▶ DIRECTIONS:
Write out the passage on John Francis Bregar, starting with "John Francis Bregar" and going on through "Canada Russia '72.".

▶ TEXT SEGMENT:

========================================================================

John Francis Bregar (born March 1, 1985) is a Canadian actor best known for his role as Dylan Michalchuk on Degrassi: The Next Generation. He also played Cody Flowers in Family Biz.

His professional acting debut was starring in the music video "Father" by Knights of the Realm. He played Jason Valentine in the Canadian Film Center short film, Todd And The Book Of Pure Evil. He and Adamo Ruggiero were nominated for a GLAAD Media Award at the 15th Annual GLAAD Media Awards and featured in The Advocate for their roles in Degrassi: The Next Generation as Dylan Michalchuk and Marco Del Rossi.

==Other work==
Bregar also played Bobby Clarke in the made-for-TV movie Canada Russia '72.

Bregar also played Cody in the lifetime movie Dead At 17 (2008).

Bregar starred the film Verona with fellow Degrassi star Shannon Kook. The film was released in winter 2012 by Canadian Filmmakers Distribution Centre.

In 2009 Bregar portrayed the role of Scott Mink in CBS's show Flashpoint, along with Calum Worthy and Alexia Fast. He also portrayed an FBI agent in CBS's The Mentalist, in the episode "Red John", which aired on November 24, 2013.

Bregar guest starred in an episode of Murdoch Mysteries that aired March 18, 2013, playing a character named Alvin Storey. He appeared in an episode of Saving Hope that aired November 26, 2015, playing a husband of a pregnant woman in the hospital. Bregar also played a character named Trent Harris in two episodes of the third season in the US version of the supernatural TV show Being Human as a human and then a ghost after accidentally being killed by one of the leading characters.

========================================================================

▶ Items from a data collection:
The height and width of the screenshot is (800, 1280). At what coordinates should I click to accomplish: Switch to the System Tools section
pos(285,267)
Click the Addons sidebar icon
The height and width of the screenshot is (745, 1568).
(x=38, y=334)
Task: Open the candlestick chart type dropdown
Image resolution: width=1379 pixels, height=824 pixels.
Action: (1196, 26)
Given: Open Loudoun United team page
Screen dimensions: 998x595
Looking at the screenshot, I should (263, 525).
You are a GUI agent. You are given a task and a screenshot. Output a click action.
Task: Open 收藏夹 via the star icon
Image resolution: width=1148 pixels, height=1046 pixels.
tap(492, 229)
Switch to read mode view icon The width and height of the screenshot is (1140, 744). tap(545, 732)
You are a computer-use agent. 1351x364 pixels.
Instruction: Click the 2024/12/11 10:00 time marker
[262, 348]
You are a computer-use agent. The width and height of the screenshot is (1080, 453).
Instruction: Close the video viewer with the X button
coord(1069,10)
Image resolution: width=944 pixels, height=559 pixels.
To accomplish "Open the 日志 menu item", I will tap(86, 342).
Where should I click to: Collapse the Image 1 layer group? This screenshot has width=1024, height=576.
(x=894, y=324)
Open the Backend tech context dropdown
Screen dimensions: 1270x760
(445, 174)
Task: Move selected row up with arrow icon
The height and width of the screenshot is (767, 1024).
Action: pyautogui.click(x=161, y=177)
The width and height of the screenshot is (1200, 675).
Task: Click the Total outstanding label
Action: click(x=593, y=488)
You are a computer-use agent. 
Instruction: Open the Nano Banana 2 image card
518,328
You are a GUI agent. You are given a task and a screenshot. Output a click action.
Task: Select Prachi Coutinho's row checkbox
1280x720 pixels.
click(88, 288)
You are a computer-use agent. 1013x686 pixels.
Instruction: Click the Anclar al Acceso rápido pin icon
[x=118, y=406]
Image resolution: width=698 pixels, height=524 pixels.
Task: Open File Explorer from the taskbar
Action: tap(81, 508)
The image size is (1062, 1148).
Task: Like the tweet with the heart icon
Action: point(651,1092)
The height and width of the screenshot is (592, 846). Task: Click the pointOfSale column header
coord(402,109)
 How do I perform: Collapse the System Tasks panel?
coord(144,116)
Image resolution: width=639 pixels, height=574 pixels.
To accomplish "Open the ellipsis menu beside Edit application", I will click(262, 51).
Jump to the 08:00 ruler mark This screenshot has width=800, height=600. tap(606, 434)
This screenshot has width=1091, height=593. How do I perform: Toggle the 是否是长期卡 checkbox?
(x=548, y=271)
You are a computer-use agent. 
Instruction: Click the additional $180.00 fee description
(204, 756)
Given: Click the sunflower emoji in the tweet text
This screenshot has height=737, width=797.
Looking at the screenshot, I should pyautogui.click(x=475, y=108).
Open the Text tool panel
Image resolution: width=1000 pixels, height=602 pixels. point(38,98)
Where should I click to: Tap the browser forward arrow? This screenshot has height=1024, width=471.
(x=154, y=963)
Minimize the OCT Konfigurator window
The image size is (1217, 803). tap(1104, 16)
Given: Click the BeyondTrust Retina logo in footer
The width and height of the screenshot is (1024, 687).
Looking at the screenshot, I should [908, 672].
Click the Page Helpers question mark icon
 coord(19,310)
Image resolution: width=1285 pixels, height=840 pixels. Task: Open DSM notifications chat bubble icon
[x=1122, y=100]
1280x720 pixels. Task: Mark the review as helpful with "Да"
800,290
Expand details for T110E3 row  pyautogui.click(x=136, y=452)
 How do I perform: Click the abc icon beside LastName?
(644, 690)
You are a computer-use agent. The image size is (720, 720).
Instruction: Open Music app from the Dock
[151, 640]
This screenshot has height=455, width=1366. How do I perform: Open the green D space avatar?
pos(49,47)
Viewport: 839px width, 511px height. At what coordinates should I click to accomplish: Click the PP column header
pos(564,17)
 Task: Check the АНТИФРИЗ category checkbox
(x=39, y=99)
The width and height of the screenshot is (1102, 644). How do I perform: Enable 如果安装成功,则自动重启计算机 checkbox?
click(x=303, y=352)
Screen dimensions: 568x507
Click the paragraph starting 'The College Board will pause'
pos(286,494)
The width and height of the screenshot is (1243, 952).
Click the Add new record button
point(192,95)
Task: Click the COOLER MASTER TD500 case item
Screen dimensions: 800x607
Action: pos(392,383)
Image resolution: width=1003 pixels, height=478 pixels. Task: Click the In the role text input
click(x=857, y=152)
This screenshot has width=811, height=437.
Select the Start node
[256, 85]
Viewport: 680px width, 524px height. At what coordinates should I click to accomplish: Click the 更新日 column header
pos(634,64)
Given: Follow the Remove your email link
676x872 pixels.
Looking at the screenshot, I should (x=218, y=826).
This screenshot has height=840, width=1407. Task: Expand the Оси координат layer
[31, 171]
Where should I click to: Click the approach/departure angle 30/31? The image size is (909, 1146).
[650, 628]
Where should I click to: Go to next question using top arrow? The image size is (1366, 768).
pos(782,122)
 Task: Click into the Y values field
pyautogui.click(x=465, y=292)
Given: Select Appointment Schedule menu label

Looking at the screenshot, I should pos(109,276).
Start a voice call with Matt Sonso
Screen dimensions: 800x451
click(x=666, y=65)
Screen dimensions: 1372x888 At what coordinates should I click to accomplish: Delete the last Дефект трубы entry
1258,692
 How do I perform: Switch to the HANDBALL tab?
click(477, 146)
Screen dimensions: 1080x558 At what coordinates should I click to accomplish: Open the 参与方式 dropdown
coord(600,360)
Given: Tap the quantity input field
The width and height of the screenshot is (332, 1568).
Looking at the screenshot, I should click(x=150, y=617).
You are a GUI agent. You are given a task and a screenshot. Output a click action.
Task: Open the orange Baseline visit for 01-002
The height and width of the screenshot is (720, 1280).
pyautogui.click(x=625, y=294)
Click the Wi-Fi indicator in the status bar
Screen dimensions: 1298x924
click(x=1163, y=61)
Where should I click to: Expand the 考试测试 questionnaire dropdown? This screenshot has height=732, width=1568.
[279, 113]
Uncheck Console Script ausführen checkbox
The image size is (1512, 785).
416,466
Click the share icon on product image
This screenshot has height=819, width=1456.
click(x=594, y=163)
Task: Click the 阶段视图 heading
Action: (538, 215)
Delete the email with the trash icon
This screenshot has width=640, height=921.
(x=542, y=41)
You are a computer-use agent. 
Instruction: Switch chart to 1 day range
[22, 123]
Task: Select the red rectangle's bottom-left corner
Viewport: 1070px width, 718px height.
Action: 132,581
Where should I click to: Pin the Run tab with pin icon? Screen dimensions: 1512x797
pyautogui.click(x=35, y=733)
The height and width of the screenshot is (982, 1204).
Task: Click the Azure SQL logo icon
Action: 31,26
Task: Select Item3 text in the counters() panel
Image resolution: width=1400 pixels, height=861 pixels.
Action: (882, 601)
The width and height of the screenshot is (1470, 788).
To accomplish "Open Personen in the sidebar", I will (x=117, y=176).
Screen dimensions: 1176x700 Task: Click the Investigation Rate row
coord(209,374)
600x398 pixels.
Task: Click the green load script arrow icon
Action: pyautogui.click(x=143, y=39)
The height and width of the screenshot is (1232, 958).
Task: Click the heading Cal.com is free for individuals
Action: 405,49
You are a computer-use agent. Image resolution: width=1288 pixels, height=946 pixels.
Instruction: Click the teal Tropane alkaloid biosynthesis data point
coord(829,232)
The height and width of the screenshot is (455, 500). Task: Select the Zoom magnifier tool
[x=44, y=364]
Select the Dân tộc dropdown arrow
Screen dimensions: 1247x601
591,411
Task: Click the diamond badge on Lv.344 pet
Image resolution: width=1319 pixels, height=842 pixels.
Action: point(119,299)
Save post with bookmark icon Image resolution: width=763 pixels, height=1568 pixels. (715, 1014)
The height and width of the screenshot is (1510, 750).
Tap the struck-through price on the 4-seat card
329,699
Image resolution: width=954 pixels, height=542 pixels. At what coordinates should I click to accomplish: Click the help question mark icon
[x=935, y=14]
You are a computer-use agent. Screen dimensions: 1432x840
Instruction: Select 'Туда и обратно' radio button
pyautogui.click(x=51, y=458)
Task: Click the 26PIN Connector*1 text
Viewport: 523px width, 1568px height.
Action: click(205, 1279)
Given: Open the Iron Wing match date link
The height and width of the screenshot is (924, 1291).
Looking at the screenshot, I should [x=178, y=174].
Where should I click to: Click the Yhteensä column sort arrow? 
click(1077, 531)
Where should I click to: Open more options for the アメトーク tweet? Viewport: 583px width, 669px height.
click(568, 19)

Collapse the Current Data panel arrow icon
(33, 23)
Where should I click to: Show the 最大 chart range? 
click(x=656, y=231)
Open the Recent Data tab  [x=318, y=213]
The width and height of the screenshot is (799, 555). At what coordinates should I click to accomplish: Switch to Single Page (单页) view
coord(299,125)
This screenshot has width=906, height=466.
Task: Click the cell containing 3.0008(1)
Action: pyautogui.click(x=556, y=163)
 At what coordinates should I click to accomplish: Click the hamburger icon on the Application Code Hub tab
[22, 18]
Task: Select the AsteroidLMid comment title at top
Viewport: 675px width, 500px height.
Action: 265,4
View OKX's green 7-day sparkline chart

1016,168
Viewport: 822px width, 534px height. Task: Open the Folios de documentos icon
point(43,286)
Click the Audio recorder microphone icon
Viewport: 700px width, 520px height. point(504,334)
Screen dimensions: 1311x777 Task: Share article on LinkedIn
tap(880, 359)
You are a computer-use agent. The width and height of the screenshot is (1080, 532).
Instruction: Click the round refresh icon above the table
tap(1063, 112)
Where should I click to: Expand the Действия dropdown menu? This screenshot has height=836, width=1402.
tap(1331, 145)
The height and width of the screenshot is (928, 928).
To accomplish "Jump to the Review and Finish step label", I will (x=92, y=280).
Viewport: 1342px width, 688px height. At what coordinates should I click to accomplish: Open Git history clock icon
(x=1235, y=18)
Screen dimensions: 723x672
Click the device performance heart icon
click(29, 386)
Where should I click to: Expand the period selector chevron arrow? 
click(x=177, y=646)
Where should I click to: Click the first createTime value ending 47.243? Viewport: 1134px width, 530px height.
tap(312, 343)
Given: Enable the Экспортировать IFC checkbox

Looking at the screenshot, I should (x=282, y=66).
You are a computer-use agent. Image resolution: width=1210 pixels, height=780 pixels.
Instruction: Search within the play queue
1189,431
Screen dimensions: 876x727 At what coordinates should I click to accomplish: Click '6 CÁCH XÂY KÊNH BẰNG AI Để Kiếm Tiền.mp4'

========================================================================

▶ TASK OUTPUT:
John Francis Bregar (born March 1, 1985) is a Canadian actor best known for his role as Dylan Michalchuk on Degrassi: The Next Generation. He also played Cody Flowers in Family Biz.

His professional acting debut was starring in the music video "Father" by Knights of the Realm. He played Jason Valentine in the Canadian Film Center short film, Todd And The Book Of Pure Evil. He and Adamo Ruggiero were nominated for a GLAAD Media Award at the 15th Annual GLAAD Media Awards and featured in The Advocate for their roles in Degrassi: The Next Generation as Dylan Michalchuk and Marco Del Rossi.

==Other work==
Bregar also played Bobby Clarke in the made-for-TV movie Canada Russia '72.